A single inaccurate data point can result in billions of dollars in losses. This is why hedge funds, asset managers, and investment banks spend millions on trusted, institutional-grade data from a handful of data providers.

At Financial Datasets, we're building a new key performance indicator (KPI) product. KPIs are the operational metrics companies report in earnings releases that reveal how a business is actually performing: annual recurring revenue, same-store sales, and passenger seat miles.

Unlike financial statements, KPIs aren't standardized. They live in earnings releases, press releases, and earnings call transcripts with inconsistent formatting, and every company reports them differently, which makes extraction at scale hard.

Our accuracy bar at Financial Datasets is 100%. So, we built EarningsBench, a new benchmark to find out which LLM can accurately extract structured KPIs from real earnings releases, across different sectors, tickers, and formats.

Benchmark design

Dataset: 60 earnings releases across 12 sectors, 1 ticker per sector, covering multiple quarters.

Sectors: Airlines (DAL), Banks (JPM), Biotech (AMGN), Industrials (GE), Insurance (PGR), Oil & Gas (XOM), Pharma (LLY), REITs (PLD), Restaurants (MCD), Retail (WMT), SaaS (DDOG), Semiconductors (NVDA).

Task: We define a list of KPIs for each sector, along with rules for how to extract them. We call this the "taxonomy", for example:

  • Airlines: load factor, CASM-ex-fuel (cost per available seat mile excluding fuel), passenger yield
  • Banks: NIM (net interest margin), CET1 ratio (Common Equity Tier 1), ROTCE (return on tangible common equity)
  • REITs: FFO per share (funds from operations), same-store NOI growth (net operating income), lease spreads

The model receives raw narrative text and tables, and must return structured JSON with the extracted KPI values and metadata.

Models tested: Opus 4.6, Opus 4.6 with Extended Thinking, Sonnet 4.6, Sonnet 4.6 with Extended Thinking, GPT 5.4 (high reasoning), GPT 5.4 (medium reasoning). All 6 models worked on the same 60 earnings releases with identical prompts, taxonomies, and parsing. No information sharing between models. We ran 10 evaluation rounds, refining our approach between each round based on observed errors. The results reported here are from the final round.
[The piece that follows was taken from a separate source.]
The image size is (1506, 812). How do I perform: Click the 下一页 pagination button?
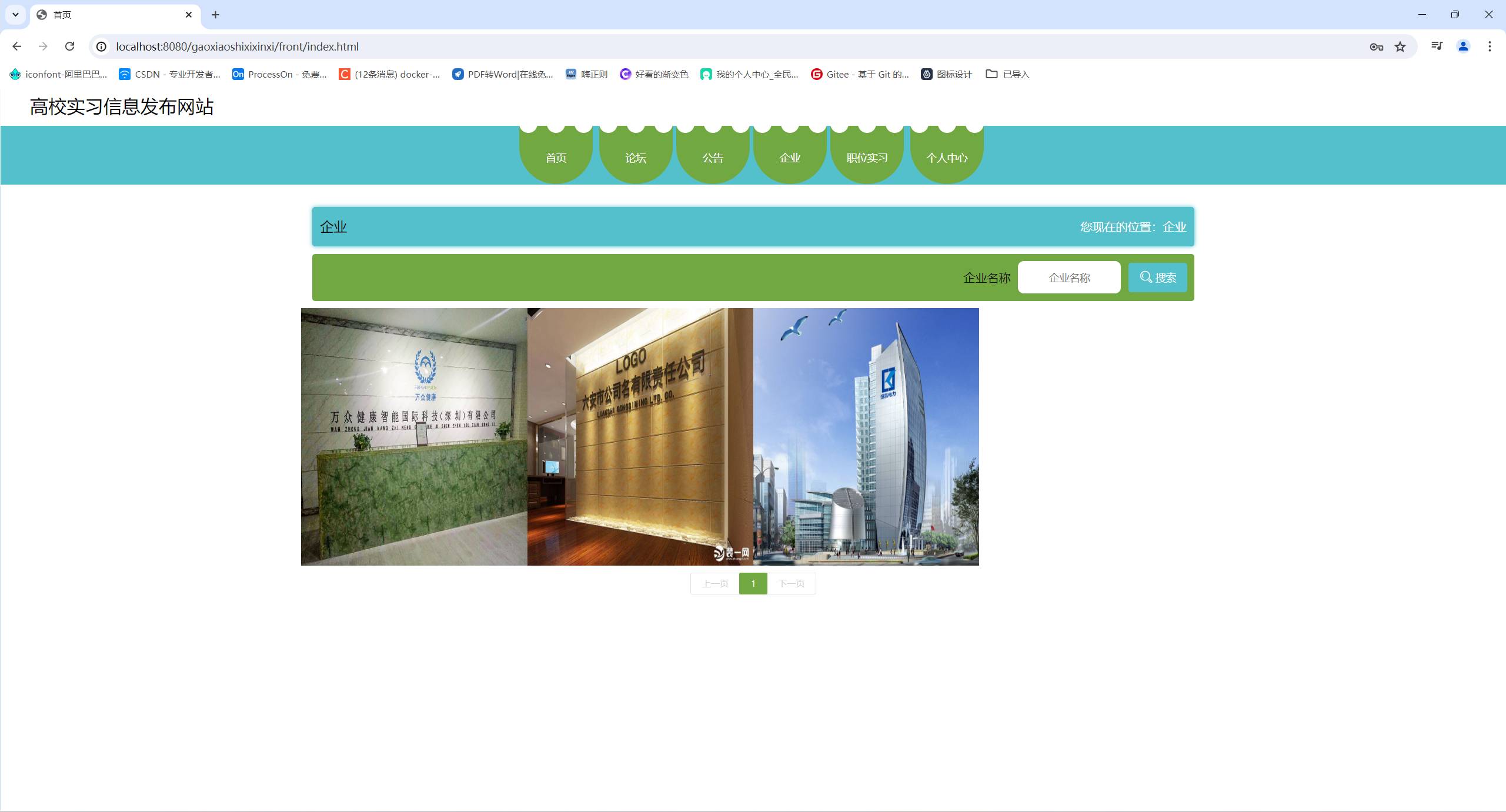[791, 583]
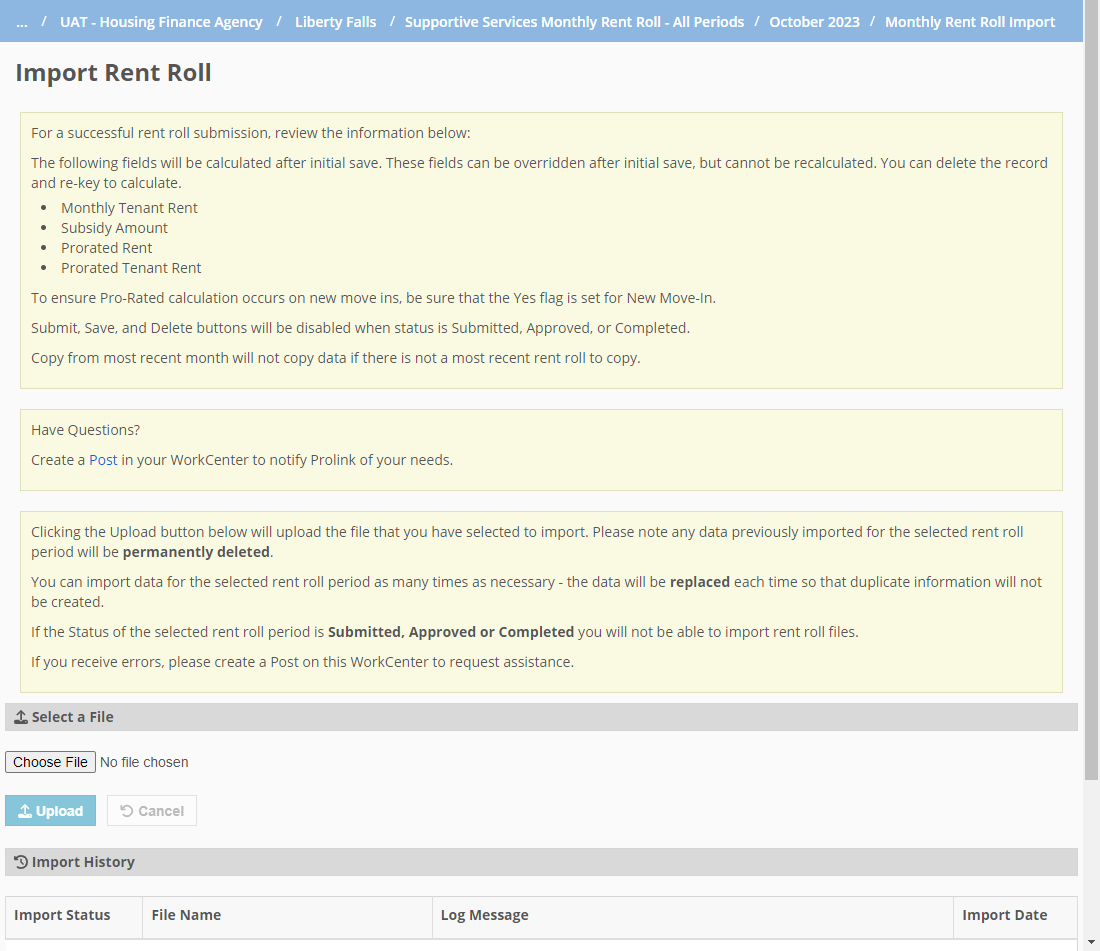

How we measured accuracy: We read every earnings release and checked the extracted values by hand against the source document. Every disagreement between models was verified against the original earnings release.

Results

ModelAccuracyRecallAvg CostAvg Speed
GPT 5.4 (medium)97.2%73%$0.13263s
GPT 5.4 (high)98.4%80%$0.210148s
Sonnet 4.695.3%80%$0.11713s
Sonnet 4.6 (thinking)97.2%83%$0.15649s
Opus 4.698.9%83%$0.20015s
Opus 4.6 (thinking)99.3%80%$0.24949s

Opus 4.6 with Extended Thinking hit 99.3% accuracy across 60 earnings releases. It found KPI values that no other model extracted, like prior-period YoY comparison data buried in narrative text and tables. We manually verified these against the source earnings releases and they weren't hallucinations. Opus just read comparison columns that the others skipped.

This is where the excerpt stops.